-->

Dalam Islam, Kesejahteraan Lansia Adalah Niscaya

Oleh : Ummu Hanif (Pemerhati Sosial Dan Keluarga) 

Hari Lanjut Usia Nasional (HLUN) diperingati tanggal 29 Mei setiap tahunnya. Tujuan peringatan ini untuk memberikan perhatian lebih lanjut kepada masyarakat lanjut usia.
Lalu, bagaimana sejarah lahirnya peringatan Hari Lanjut Usia Nasional?
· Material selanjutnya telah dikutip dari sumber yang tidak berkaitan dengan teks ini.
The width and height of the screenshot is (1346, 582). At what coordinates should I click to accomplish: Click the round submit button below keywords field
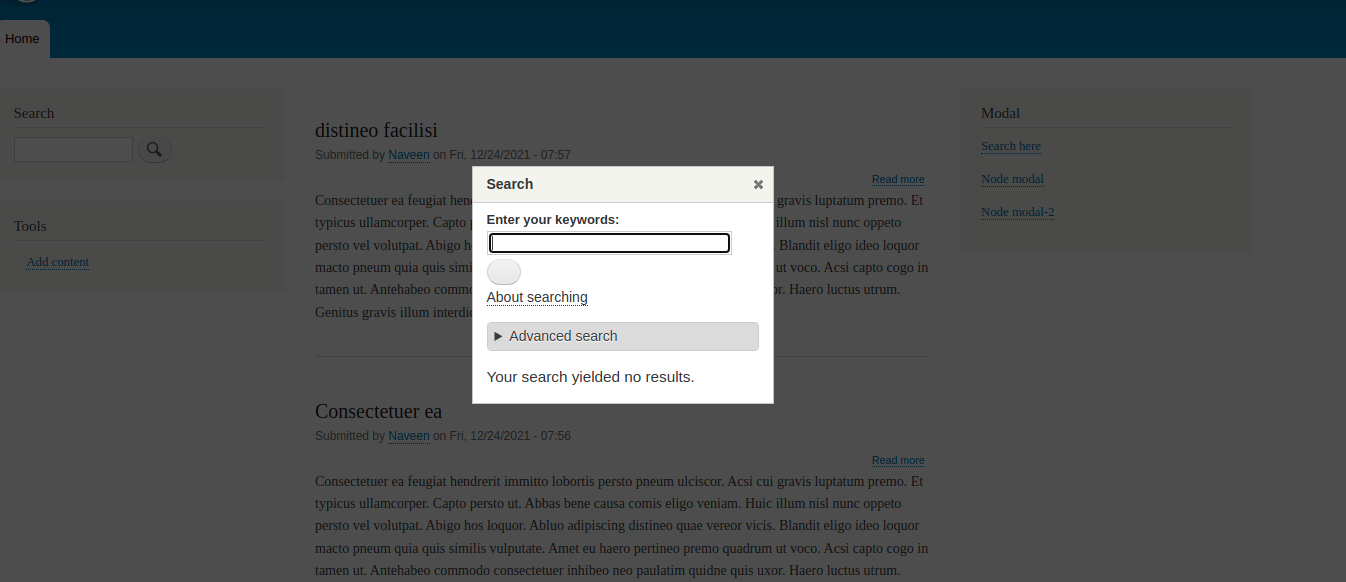point(503,271)
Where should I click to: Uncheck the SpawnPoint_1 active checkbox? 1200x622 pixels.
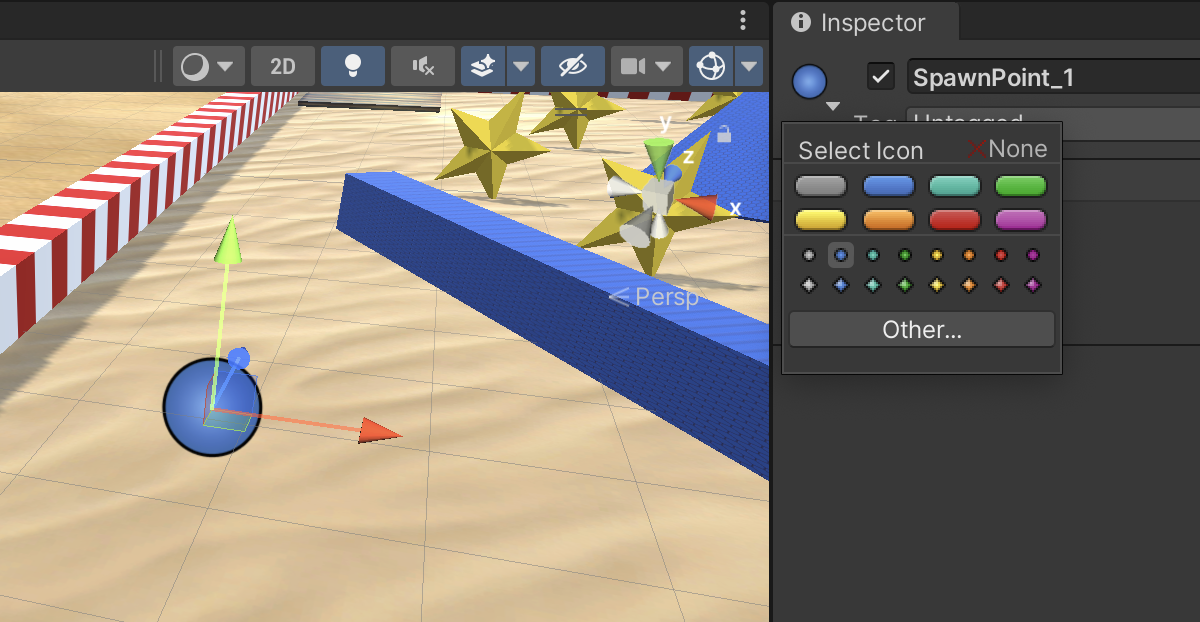pos(881,76)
Simak informasinya berikut ini.

Dilansir dari laman resmi Kementerian Sosial (Kemensos), Hari Lanjut Usia Nasional adalah bentuk apresiasi negara Republik Indonesia pada semangat jiwa raga, peran penting, dan strategi para lanjut usia Indonesia dalam kiprahnya mempertahankan kemerdekaan. Peringatan ini sebagai penghargaan untuk mereka.

Adanya peringatan Hari Lanjut Usia Nasional terinisiasi atas peran dari Dr. KRT. Radjiman Widyodiningrat yang memimpin sidang BPUPKI tanggal 29 Mei 1945. Sebagai anggota paling tertua dengan kearifannya, ia mencetuskan gagasan perlunya dasar filosifis negara Indonesia. HLUN dicanangkan secara resmi oleh Presiden Republik Indonesia pada tanggal 29 Mei 1996 di Semarang.

Peraturan Presiden Nomor 88 Tahun 2021 tentang Strategi Nasional Kelanjutusiaan menjadi dasar pemerintah untuk memberikan perhatian khusus kepada lanjut usia (lansia) dan menjadi mandat untuk mewujudkan lanjut usia yang sejahtera, mandiri, dan bermartabat.

Sudah 26 tahun berlalu sejak HULN ditetapkan secara resmi di Indonesia, tetapi nyatanya para lansia banyak yang masih mengalami ketidakadilan. Apalagi di negara berkembang ini, makin hari bertambah orang-orang jompo yang ditinggalkan anaknya. Berdasarkan data Badan Pusat Statistik (BPS) 2021, terdapat 29,3 juta penduduk lansia di Indonesia (10,82% total populasi). Dari seluruh populasi lansia itu masih banyak penduduk yang tergolong tidak sejahtera. Mereka tinggal sendiri di rumah, ekonominya pas-pasan atau minim, bahkan tergolong miskin (Kompas, 29/5/2022).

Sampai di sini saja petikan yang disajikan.